O fim da história é talvez a sua destruição violenta, a sua autodestruição. A tragédia readquire os seus valores. É o menos que se pode dizer. (...)

Sob vocábulos diversos, socialismo e comunismo, sociedade de abundância, ou ainda “era pós-industrial”, anuncia-se uma sociedade sem violência. Será ela o reino do tédio? É um grande problema. (...) No entanto, nada garante que a sociedade que se anuncia seja de repouso total. Acumula-se novas contradições, enquanto nenhuma contradição antiga está completamente resolvida. Nada prova que a nova época terá superado todos os conflitos, que as contradições ditas históricas terão desaparecido, que a dialética tornará a encontrar a historicidade no reino das sombras. A luta contra a natureza não acaba, nem a luta contra aqueles que apenas se ocupam da luta contra a natureza (sujeição e dominação técnicas, e por conseguinte devastação mortal da natureza). O trajeto que vai das particularidades às diferenças conhecidas e reconhecidas como tais não será falho de animação. A problemática urbana recorre a causas e razões de conflitos; os não-violentos, os seus imensos ajustamentos, não fazem passar à conta da historicidade caduca nem a guerrilha urbana nem a revolta dos guetos. São aspectos contraditórios da era trans-histórica. Nestas condições, que será o indivíduo digno desse nome? Aquele que resolver as contradições à sua volta, em si. Se se aborrecesse não seria digno desse nome. (...)

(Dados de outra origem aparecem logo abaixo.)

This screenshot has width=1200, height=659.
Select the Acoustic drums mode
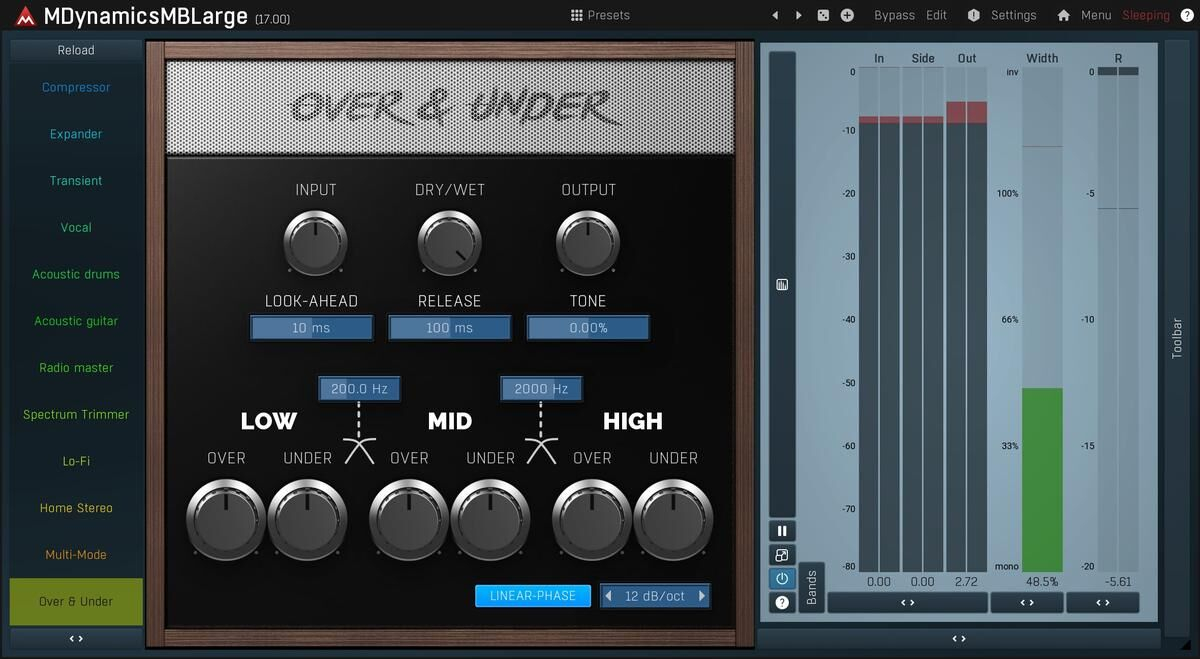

Na prática social pós-histórica, que se desembaraça das tendências anteriores (isto é, segundo esta perspectivação, na sociedade urbana), há descoberta e invenção de múltiplos códigos em caso de necessidade, há restituição de códigos antigos. O tempo histórico (unitário), enquanto referencial, é abandonado. Se o instante e o presente se sobrepõem ao passado, o atual diversifica-se e distancia-se. O tempo multiplica-se e dês-multiplica-se. A diversidade de mensagens (de codificações e descodificações) acentua-se, dando a impressão duma desordem sem fim. O reino da diferença começa. (...)

A história era a superação (seja por aufheben, seja por uberwinden, cambiante secundário). Loucura breve. O ser humano? (...)

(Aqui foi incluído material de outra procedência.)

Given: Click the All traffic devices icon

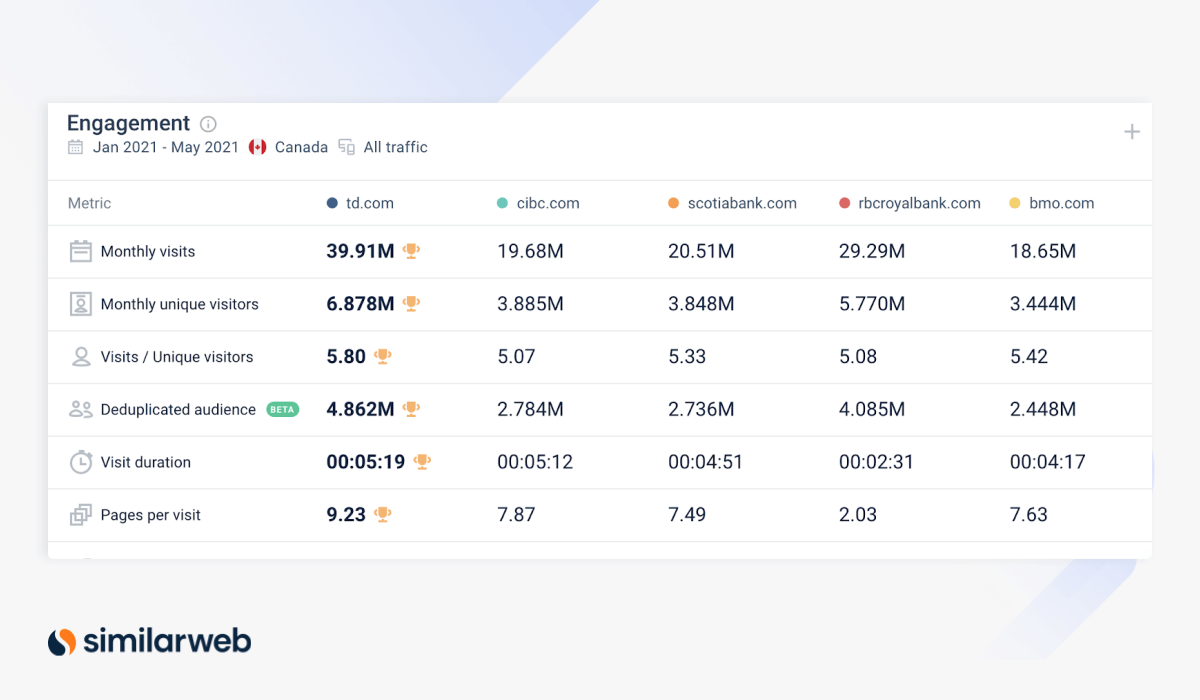Looking at the screenshot, I should (x=347, y=147).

Atenção, as massas agitam-se, as que estão acima das nossas cabeças, as que que nos rodeiam, as que fermentam na terra. O trans-histórico não é talvez o que esperais. (...)

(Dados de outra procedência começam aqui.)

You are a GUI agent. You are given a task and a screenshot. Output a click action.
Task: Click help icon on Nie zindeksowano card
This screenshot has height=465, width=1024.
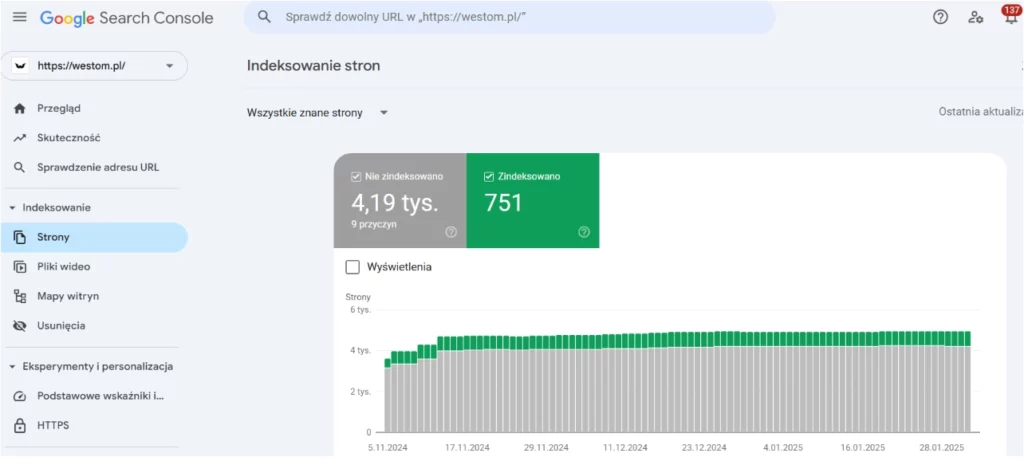pyautogui.click(x=451, y=232)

Resta que o período histórico definiu um corpo de necessidades. Definição incompleta, contraditória. As necessidades sociais que só podem alargar-se na sociedade urbana continuam mal apreendidas, mal definidas, rejeitadas sem o “cultural”. Podemos todavia reter esta noção de “corpo históricos”, como resultado e resumo antropológico duma certa historicidade. O esquema dos períodos tornar-se-ia então o seguinte:

a) Período agrário: vitalidade, densa, dura e espontânea: desejo, mal definido e não diferenciado, mas forte;

b) Período industrial: mutação do desejo em necessidades classificadas e catalogadas, manipuladas, submetidas a uma prática homogeneizante em contradição com a diversidade, donde um profundo mal-estar;

c) Período urbano: restituição do desejo, reposição da realidade e da separação das necessidades (esquema economista), não aquém do individualismo (esquema naturalista), mas além, ou seja, reconhecimento da diversidade (da diferença) dos desejos na unidade do desejo. A “corporeidade” suplanta simultaneamente a ontologia e a história! (...)

Seja como for, parece impossível apresentar o período indiscriminado como um simples fim dos redemoinhos históricos, paragem do movimento, e por conseguinte das violências, entrada na estagnação sem fim. Poder-se-ia imaginar uma perpétua violência, acontecimentos sem trégua, mas sem que as mudanças se encadeassem à maneira histórica. Assim, os fenômenos urbanos: guerrilhas, imensas reuniões pacíficas etc. Não passa, porém, duma hipótese extrema, que não leva em conta certos elementos: a luta de classes levada a cabo, a intervenção do pensamento do pensamento teórico etc.